We are also involved in dozens of active campaigns, as workers continue to choose CUPE as the best union to protect public services and improve wages and working conditions.
Overall, CUPE’s part-time membership grew this year, and our full-time membership dropped. This reflects a cross-country move by employers to less stable, precarious work.
Privatization is another challenge facing our members. In British Columbia, CUPE Hospital Employees’ Union members are experiencing this first-hand. This year, HEU organized to protect more than 900 health care workers. The cleaning staff at the Vancouver Coastal and Providence health authorities were caught up in a change from one private contractor to another.
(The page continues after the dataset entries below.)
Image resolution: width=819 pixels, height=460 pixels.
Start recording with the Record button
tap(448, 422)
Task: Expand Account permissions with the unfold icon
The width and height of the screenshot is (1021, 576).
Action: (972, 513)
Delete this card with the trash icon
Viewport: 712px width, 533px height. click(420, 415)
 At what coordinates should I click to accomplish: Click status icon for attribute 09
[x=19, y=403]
The new contractor, Compass Group, tried to argue that the workers – the vast majority of who are HEU members – should instead be covered by a collective agreement with a union representing fewer than 30 workers in nearby offices. But the Labour Relations Board ruled that this agreement could not stand in the way of an HEU organizing drive, and the newly-rehired Compass workers voted to rejoin HEU.
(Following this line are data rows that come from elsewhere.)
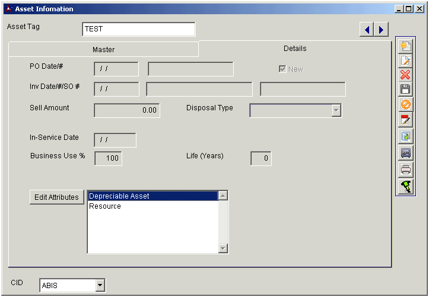Click the document with green arrow icon

point(406,136)
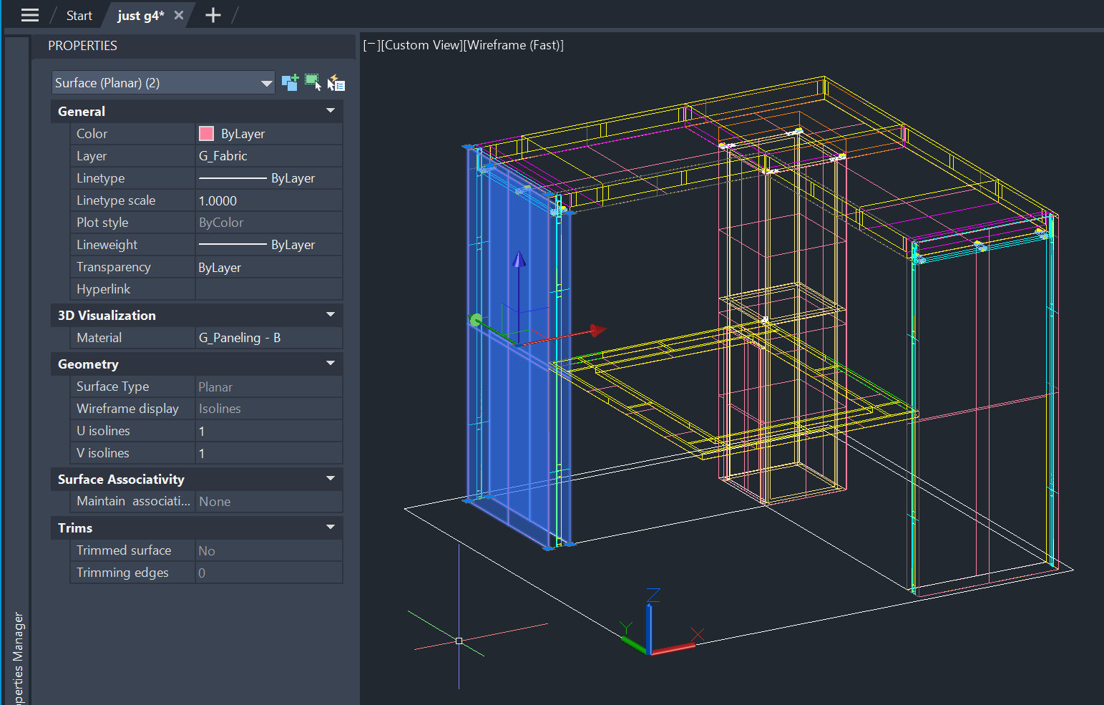Click the plus icon to start new drawing
Viewport: 1104px width, 705px height.
212,14
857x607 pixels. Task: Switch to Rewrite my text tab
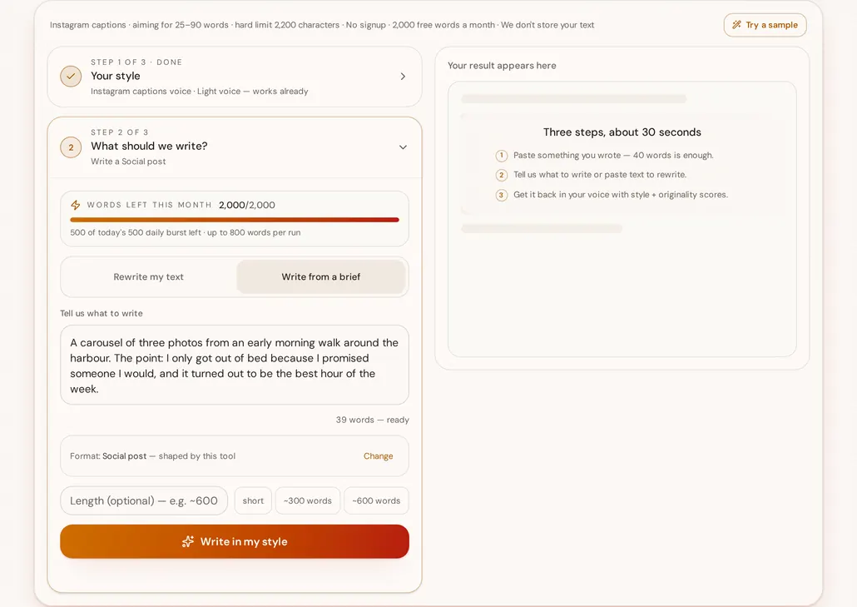[149, 276]
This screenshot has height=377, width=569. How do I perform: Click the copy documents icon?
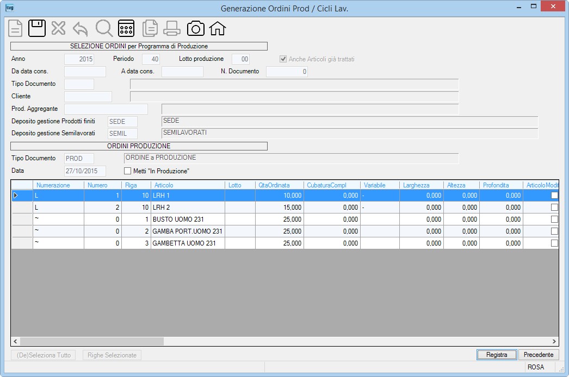[x=150, y=28]
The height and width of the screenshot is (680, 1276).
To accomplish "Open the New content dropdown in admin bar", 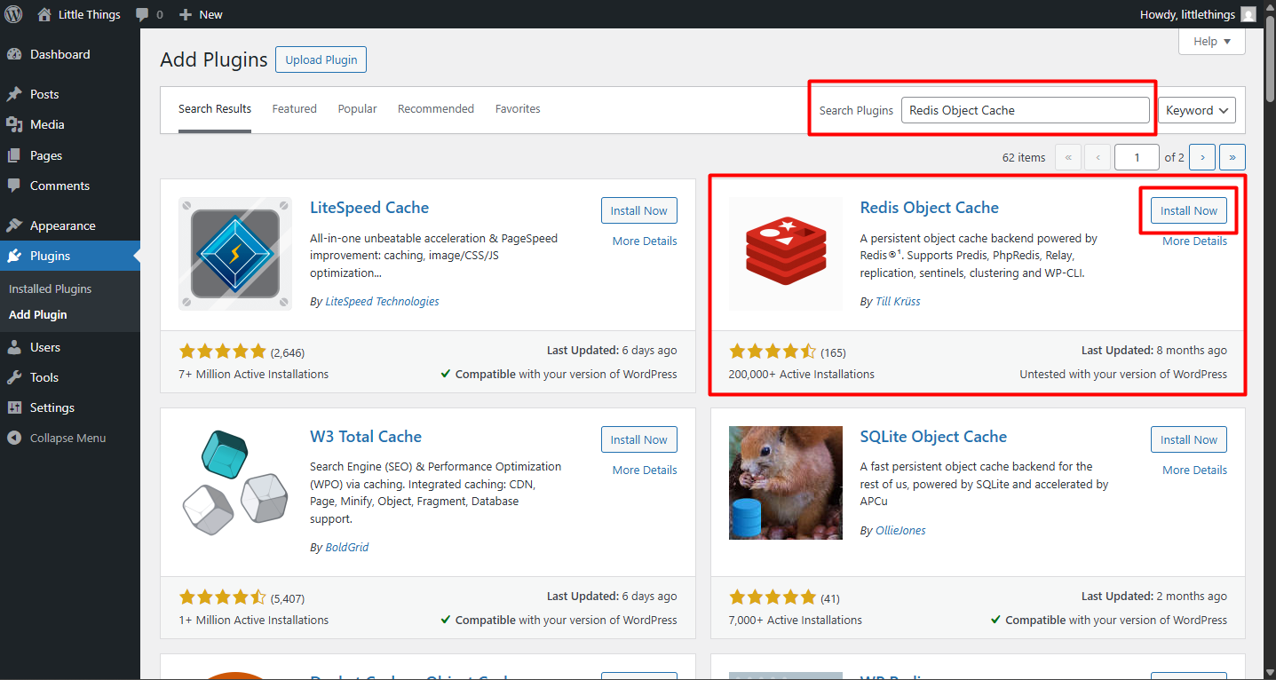I will (201, 14).

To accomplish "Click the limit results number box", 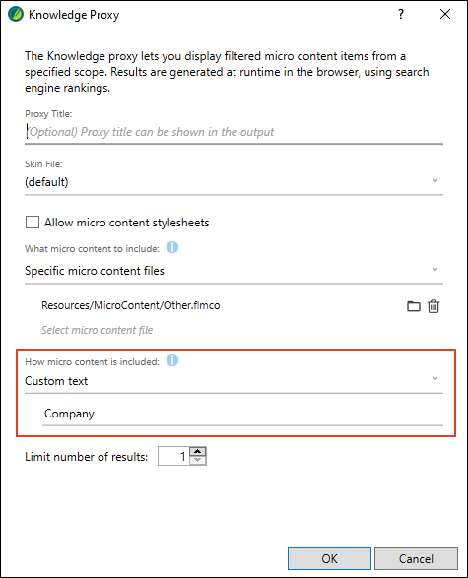I will pos(173,456).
HEU is calling for stronger successor legislation, to prevent union-busting through contract-flipping. CUPE’s BC health services division has worked hard for more than a decade, since the mass firings and privatization of health care workers of the BC Liberals, first organizing these workers and then building a common bargaining front across all private contractors.
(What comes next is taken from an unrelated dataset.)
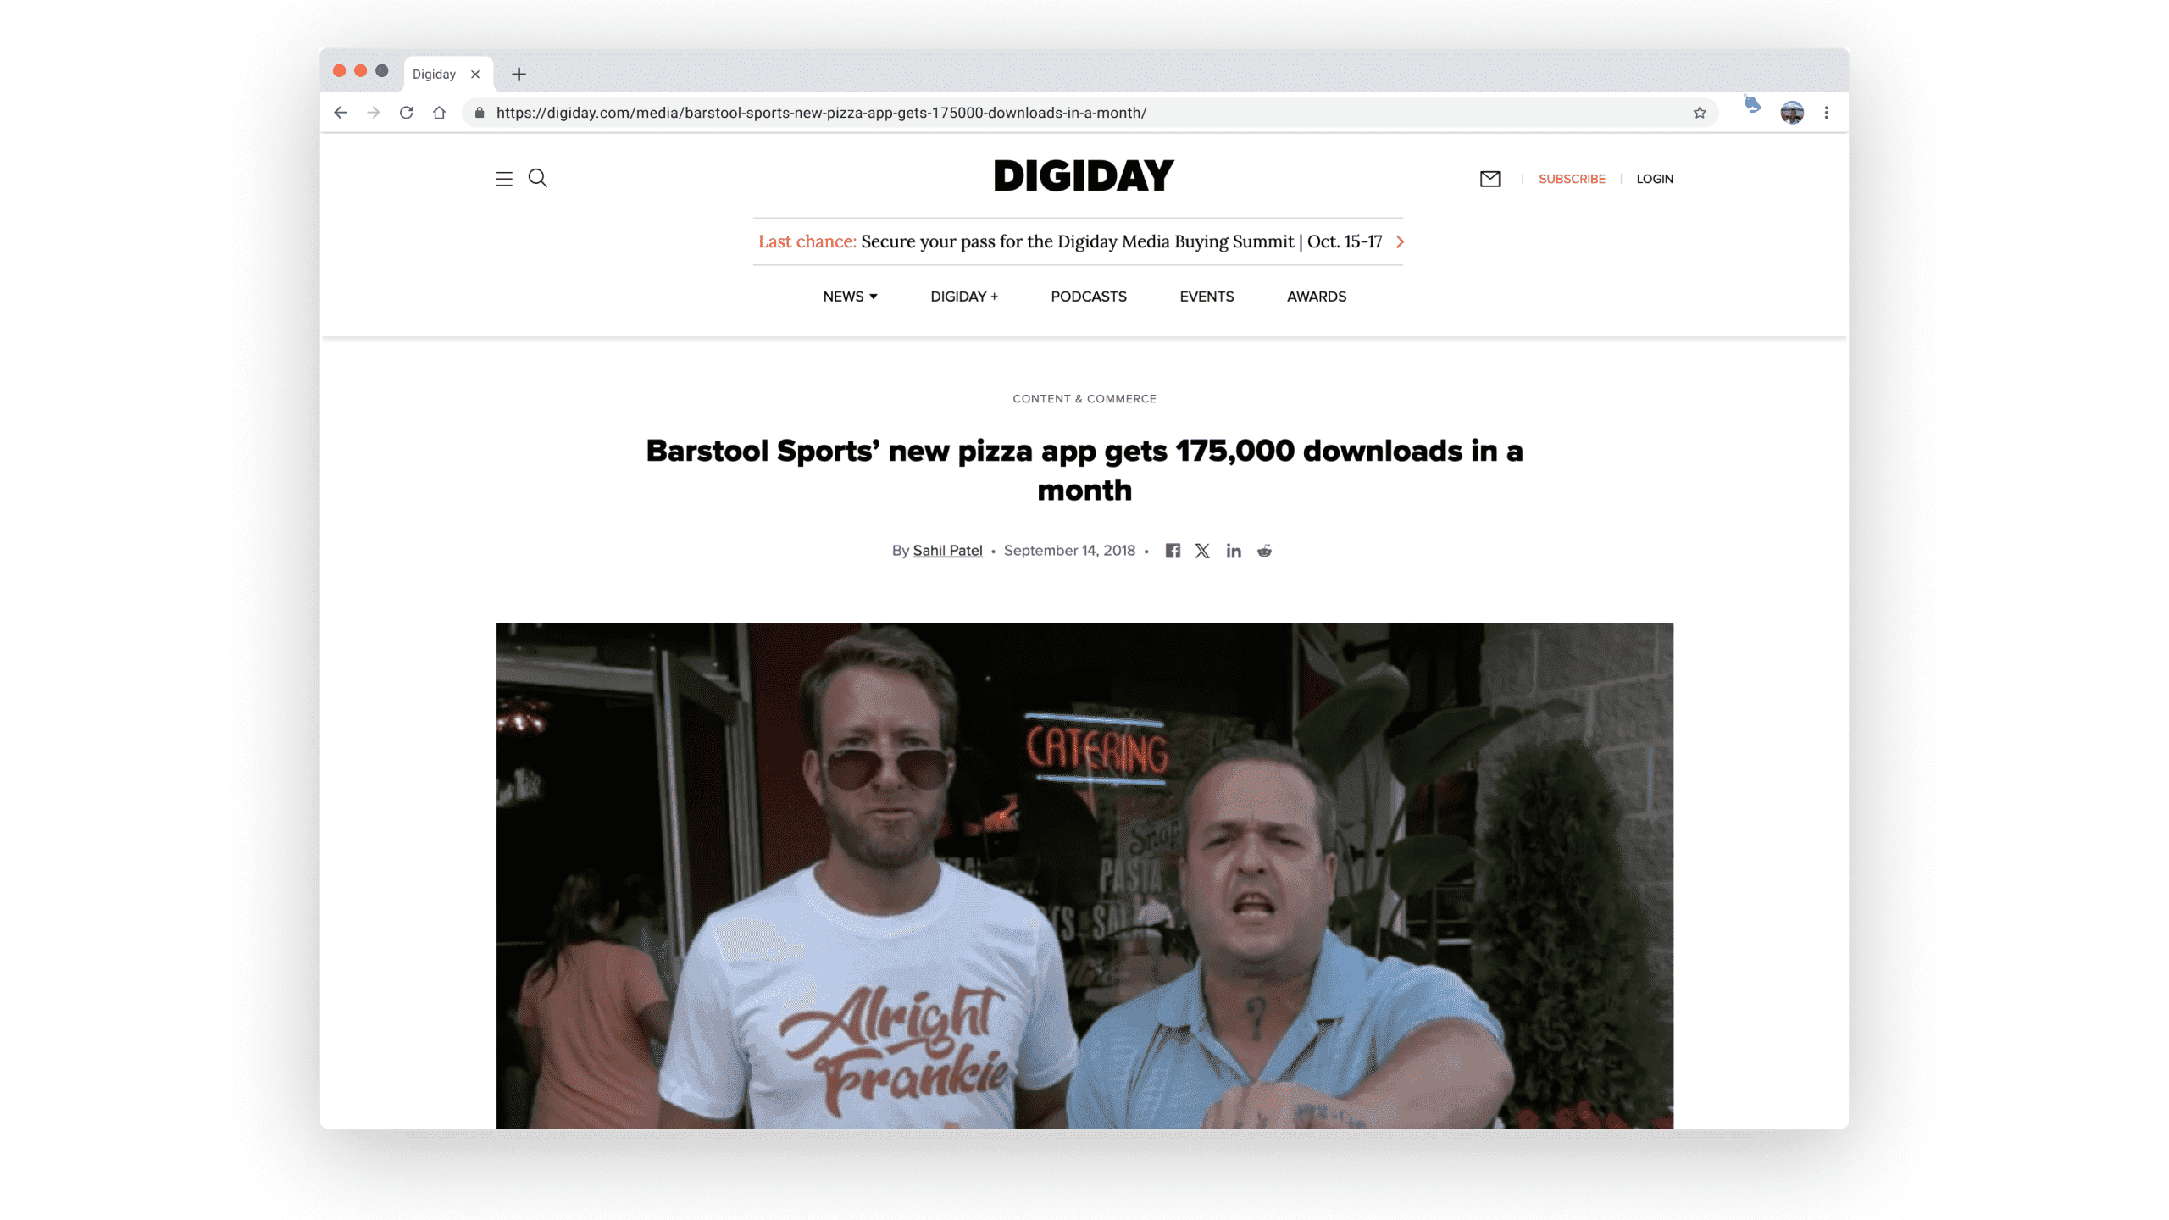Bookmark page with star icon
2169x1220 pixels.
[1700, 113]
This year, nearly 3,500 workers in 60 workplaces joined CUPE.
Restructuring and forced mergers are also ongoing challenges for CUPE members across the country. In Nova Scotia, CUPE members made a legal breakthrough that allowed health care unions in the province to keep their members, defeating Liberal government attempts to force thousands of hospital workers into different unions.
CUPE led the way with a legal challenge of the restructuring legislation. The arbitrator in the dispute agreed that the government’s plan violated the Canadian Charter of Rights. This was key to securing a health association model that will see four unions bargain together in a council of unions. During the struggle, CUPE’s five acute care locals decided to merge into CUPE 8920, which now represents 4,700 hospital workers province-wide.